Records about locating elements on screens
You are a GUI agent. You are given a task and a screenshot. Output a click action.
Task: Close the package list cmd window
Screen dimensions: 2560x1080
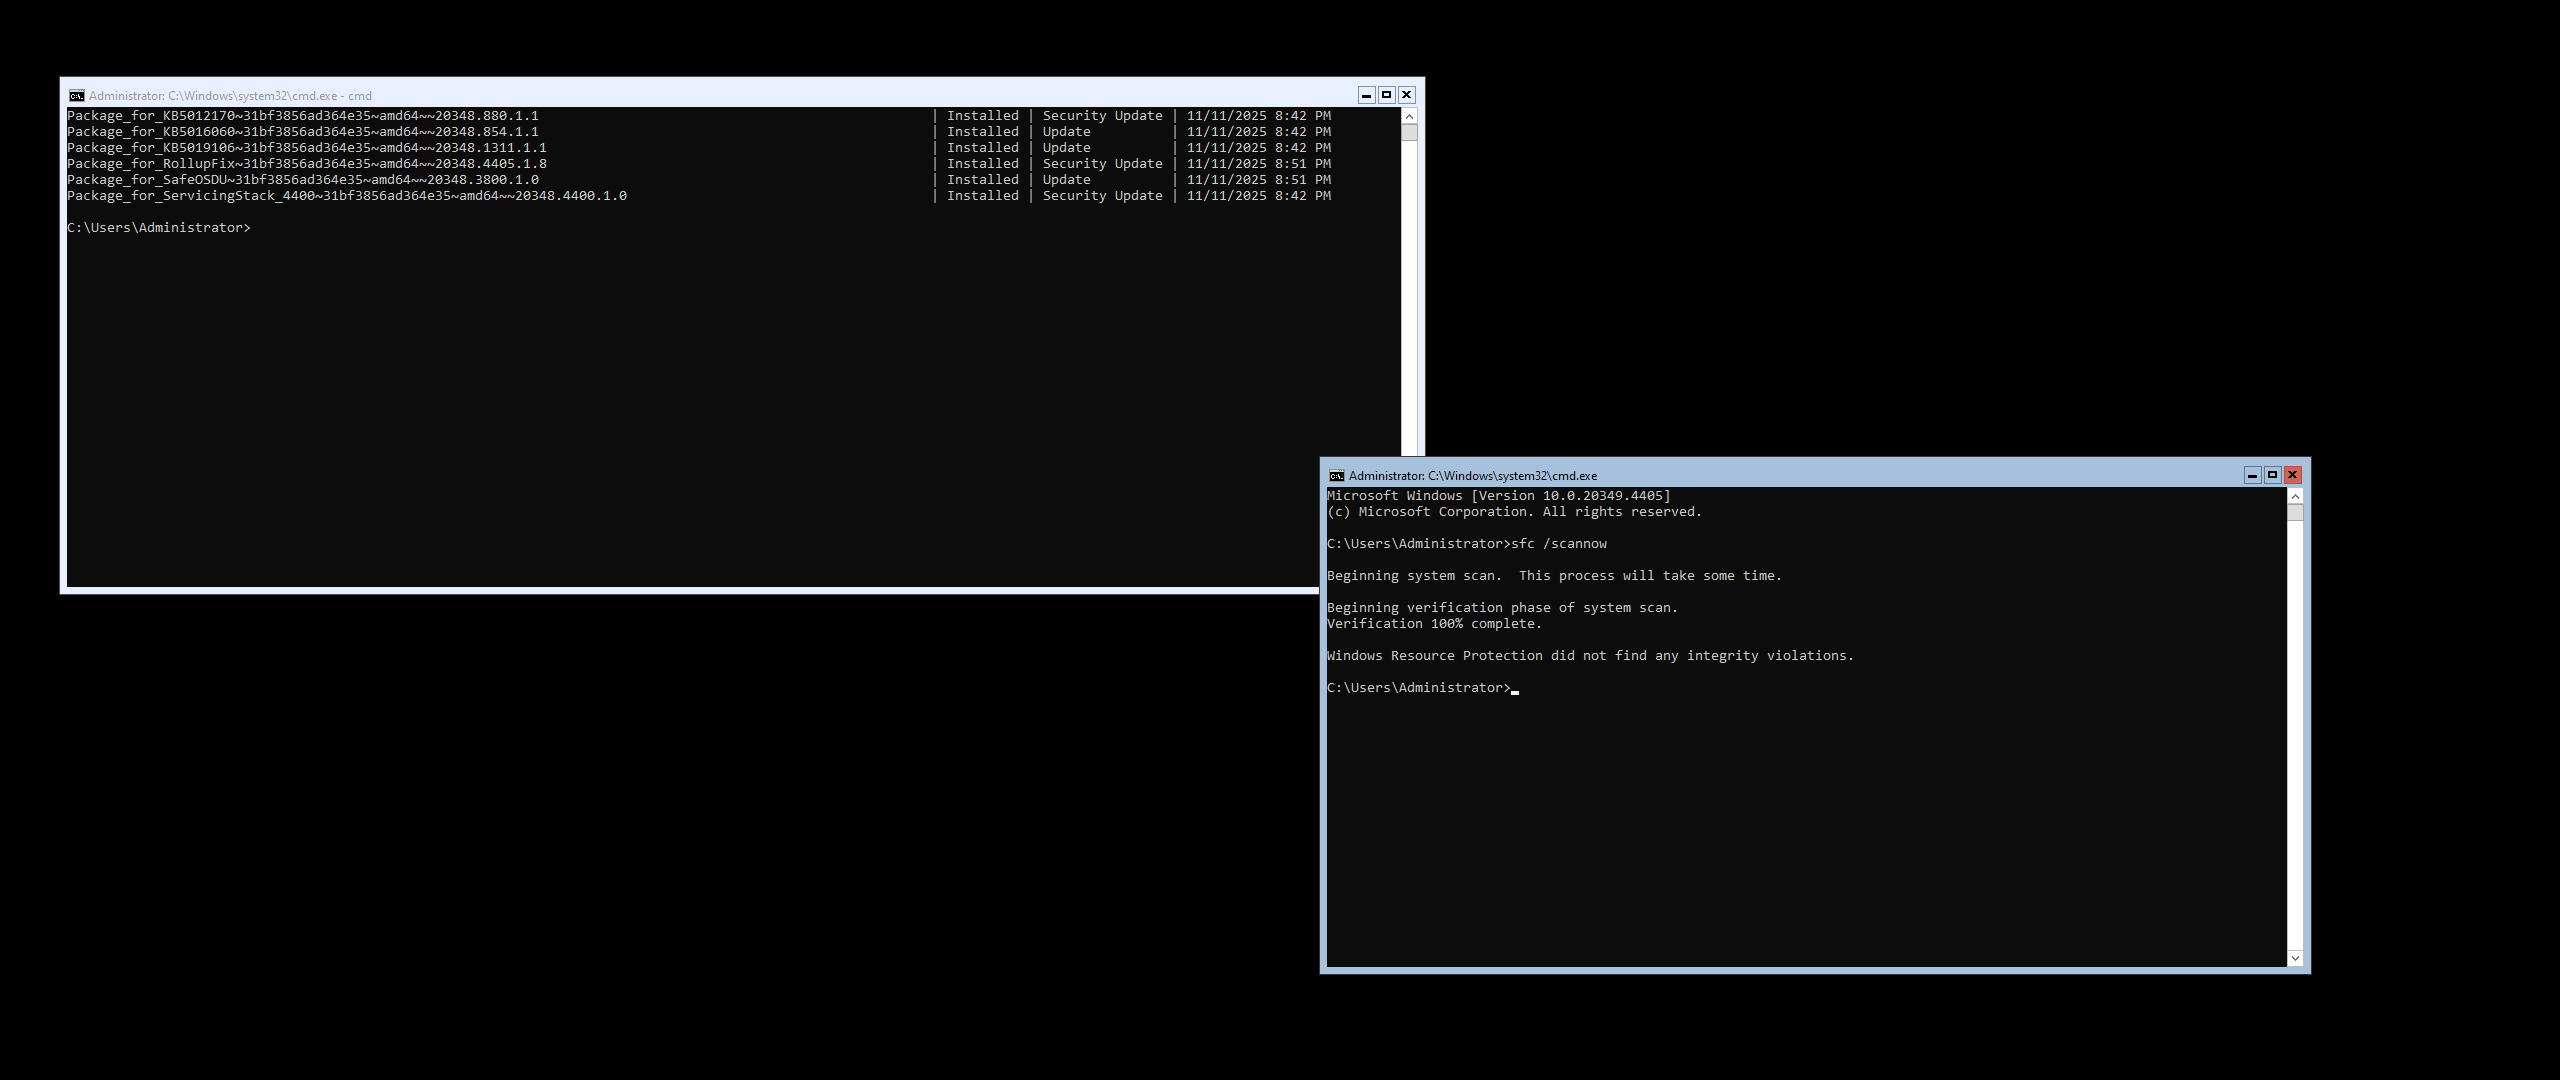(1406, 95)
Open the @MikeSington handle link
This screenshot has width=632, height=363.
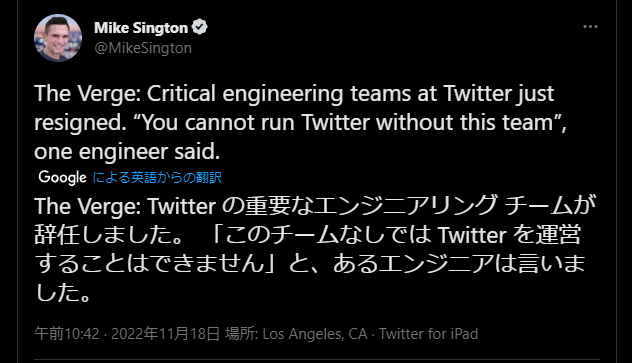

> _Task_: Quote the text of each item above word for word, leaving out the pictures.

> _Reply_:
You are a GUI agent. You are given a task and a screenshot. Output a click action.
Task: Close the package list cmd window
Screen dimensions: 2560x1080
(1406, 95)
Open the @MikeSington handle link
This screenshot has width=632, height=363.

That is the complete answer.